Хоть он был немного смел,
Невеличко интересно
Передать его сумел.
Воробьев историэтку
В стиле эллинском сказал,
Как случается нередко,
Оживившую весь зал.
XXXI
– Помнишь ректора супругу? -
Остолопов говорил,
Трогая коленку другу: -
Эпизодик славный был!
– В Юрьеве? А, помню! Знаю!
Быль студенческих времен!
Ты, брат, цвел, подобно маю,
И в чужих влюблялся жен!
– Хе-хе-хе! Слыхал, коллега,
У Эразмуса жена…
Жизни альфа и омега —
Страсть любви… Ведь неверна! —
Но приятеля потрогав,
Остолопов вдруг присел:
Перед ним курил Сварогов
Папироску, тих и смел.
XXXII
Опишу ль эффект ужасный,
Злую встречу двух врагов
Перед битвою опасной
В расстоянье двух шагов?
Остолопов, зеленея,
И испортив свой обед,
И шипя не хуже змея,
Мог нарушить этикет.
Но спокойная фигура
Дмитрия произвела
Впечатленье… Сдвинув хмуро
Складки грозного чела,
Тяжким бешенства недугом,
Как Отелло, возмущен,
Не простясь с ученым другом
Остолопов вышел вон.
ХХХIII
Дмитрий, нехотя, вмешался
В ставший общим разговор.
На банкете не стеснялся
Уж никто, неся свой вздор.
Откровенного цинизма
Дмитрий сильно не любил,
Анекдотов классицизма
Чужд ему был пряный пыл.
И, что с ним случалось часто,
Чтоб нарушить аппетит,
Дмитрий тут же, для контраста,
Рассказал пустой на вид
Анекдот, но столь скабрезный,
Что всем стало не смешно…
Так глоток противен поздний,
Лишний, выпившим вино.
XXXIV
Все, привстав, прощаться стали.
– Ты со мной? – Да я женат! —
– Что за вздор! – носились в зале
Фраз обрывки.
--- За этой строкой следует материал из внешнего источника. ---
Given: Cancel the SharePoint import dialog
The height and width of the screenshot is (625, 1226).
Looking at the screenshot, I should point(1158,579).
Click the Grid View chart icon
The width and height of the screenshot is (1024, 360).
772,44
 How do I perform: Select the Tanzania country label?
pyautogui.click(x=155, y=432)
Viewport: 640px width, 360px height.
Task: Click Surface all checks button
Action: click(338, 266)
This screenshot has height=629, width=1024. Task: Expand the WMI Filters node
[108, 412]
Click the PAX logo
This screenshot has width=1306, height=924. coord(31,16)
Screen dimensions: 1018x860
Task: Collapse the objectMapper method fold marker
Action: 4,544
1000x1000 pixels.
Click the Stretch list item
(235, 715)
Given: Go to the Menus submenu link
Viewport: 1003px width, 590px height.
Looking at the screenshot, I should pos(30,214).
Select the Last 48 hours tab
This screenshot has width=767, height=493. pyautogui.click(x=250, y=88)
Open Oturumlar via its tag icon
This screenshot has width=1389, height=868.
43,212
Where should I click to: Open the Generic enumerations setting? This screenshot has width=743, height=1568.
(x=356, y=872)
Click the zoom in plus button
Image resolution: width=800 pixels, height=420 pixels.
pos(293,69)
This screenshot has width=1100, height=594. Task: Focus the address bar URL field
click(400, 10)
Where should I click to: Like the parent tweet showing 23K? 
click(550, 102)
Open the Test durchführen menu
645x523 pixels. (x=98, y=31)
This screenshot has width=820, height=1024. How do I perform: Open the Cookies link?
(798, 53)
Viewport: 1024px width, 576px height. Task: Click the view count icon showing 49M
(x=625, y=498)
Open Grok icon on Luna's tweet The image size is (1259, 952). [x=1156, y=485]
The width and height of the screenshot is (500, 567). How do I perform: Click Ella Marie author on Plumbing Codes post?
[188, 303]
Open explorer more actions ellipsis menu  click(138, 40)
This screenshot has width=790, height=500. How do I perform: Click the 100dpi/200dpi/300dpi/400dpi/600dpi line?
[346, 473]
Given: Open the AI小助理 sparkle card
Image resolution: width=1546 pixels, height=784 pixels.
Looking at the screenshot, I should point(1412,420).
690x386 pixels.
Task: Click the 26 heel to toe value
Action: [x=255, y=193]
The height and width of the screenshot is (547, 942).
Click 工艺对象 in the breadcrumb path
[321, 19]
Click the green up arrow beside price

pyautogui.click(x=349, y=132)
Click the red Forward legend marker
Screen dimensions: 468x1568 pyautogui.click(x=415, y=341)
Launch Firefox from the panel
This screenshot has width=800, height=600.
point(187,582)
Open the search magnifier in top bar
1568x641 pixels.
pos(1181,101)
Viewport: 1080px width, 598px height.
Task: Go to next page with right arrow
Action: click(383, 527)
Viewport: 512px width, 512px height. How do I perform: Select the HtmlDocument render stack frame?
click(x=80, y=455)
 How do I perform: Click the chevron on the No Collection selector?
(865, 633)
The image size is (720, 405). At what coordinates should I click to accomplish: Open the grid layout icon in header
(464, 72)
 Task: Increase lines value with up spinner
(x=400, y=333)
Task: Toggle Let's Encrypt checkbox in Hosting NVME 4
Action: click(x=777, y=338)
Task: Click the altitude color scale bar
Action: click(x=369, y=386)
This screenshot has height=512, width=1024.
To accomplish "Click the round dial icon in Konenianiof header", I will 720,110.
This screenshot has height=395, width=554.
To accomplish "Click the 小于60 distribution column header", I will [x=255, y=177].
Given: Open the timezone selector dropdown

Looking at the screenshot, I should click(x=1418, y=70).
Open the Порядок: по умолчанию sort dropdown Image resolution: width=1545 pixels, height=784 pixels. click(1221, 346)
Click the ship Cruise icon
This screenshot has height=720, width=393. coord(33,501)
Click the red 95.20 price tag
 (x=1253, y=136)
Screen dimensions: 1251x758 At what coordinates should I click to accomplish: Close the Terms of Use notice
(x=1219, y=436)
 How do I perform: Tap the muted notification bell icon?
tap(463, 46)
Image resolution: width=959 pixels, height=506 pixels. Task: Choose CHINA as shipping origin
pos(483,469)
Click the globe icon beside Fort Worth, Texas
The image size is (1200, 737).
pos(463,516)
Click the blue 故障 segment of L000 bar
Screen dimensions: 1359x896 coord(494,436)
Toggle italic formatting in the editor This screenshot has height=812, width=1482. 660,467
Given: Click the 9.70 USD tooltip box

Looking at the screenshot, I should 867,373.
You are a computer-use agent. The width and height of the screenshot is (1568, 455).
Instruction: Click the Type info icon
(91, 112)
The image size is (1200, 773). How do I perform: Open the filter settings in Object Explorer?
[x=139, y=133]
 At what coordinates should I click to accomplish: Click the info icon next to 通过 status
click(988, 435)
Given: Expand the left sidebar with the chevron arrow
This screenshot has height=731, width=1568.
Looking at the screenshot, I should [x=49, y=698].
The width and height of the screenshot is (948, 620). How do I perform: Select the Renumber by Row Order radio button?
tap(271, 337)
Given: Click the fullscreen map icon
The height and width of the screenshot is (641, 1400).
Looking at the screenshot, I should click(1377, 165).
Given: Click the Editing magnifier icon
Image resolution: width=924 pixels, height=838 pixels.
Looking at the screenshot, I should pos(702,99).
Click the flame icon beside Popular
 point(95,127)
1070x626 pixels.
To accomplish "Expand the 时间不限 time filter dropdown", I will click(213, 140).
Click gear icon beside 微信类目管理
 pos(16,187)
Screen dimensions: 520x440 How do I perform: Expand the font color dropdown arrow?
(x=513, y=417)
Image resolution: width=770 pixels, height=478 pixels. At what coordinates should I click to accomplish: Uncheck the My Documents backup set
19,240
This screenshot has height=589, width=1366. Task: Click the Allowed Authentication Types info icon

Адвокат
Звал магистра в сени граций,
В маскарад веселых сцен.
И насчет ассоциаций
Говорил все Демосфен.
Став над лестницей, Сварогов
У перил следил вдали
Лысины социологов…
Лысины спускались, шли,
Удалялись и сияли
На макушках, на челе,
Точно бра в померкшей зале,
Или свет луны во мгле.
XXXV
– В кабинете кто? – лакея
Дмитрий подозвал к ceбе.
– Сольский князь! – С ним что за фея?